In study 1, we included 1320 real-world patients treated with PPCI and 686 patients treated with PPCI in the DANAMI-2 trial. Compared with the DANAMI-2 population, real-world patients had a higher baseline risk of adverse outcome and a higher cumulative risk of the composite endpoint of mortality, reinfarction, and stroke after 2 years (adjusted hazard ratio (HR)=1.7 (1.2– 2.3)). The results for the real-world patients eligible according to the DANAMI-2 criteria were comparable to the results from the DANAMI-2 trial. 

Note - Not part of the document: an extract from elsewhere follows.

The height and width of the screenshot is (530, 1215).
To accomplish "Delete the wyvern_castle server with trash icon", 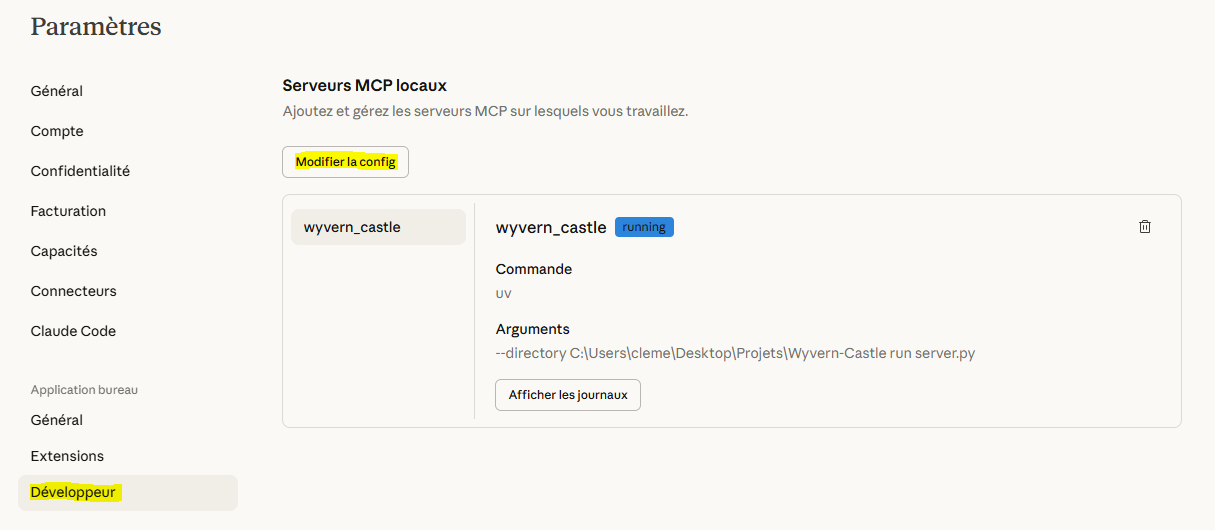I will pos(1145,227).
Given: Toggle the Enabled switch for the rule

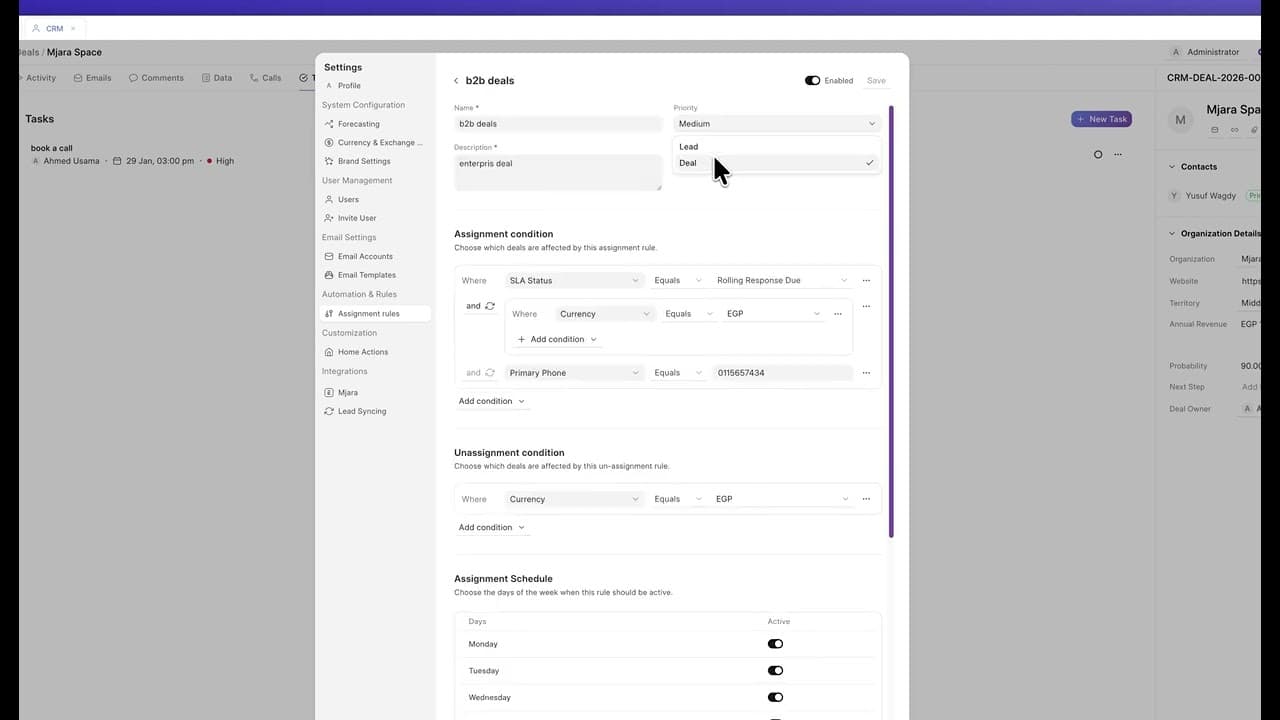Looking at the screenshot, I should click(812, 81).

Study 2 included 7385 patients treated with PPCI and 42,965 matched general population controls. Women had a more adverse baseline risk profile than men. The cumulative risks of the composite endpoint after 2 years was 20.0% for women compared to 14.0% for men (adjusted HR=1.14 (0.99–1.30)). When comparing patients and controls after 90 days, the mortality among 76 the PPCI patients was comparable to the mortality in the matched general population independent of sex and age. 

We included the 7385 patients treated with PPCI in study 3. They were divided into high- and low-SES groups according to income, education, and employment status. Overall, low-SES patients had a more adverse baseline risk profile than high-SES patients. Compared to high-SES patients, low-SES patients had a higher cumulative risk of major adverse cardiac events (MACE) when using income and employment status as the indicator of SES. After adjustment for patient characteristics, the differences were substantially attenuated (maximum follow-up HR=1.16 (1.00– 1.35) and HR=1.14 (0.97–1.35)). With education as the indicator of SES, no differences were seen in the crude HRs of the composite endpoint between the two groups. 

In conclusion, our studies indicate that it has been possible to achieve trial results in realworld settings; and that women, older patients, and low-SES patients have the same prognosis as their counterparts after adjustment for differences in baseline characteristics.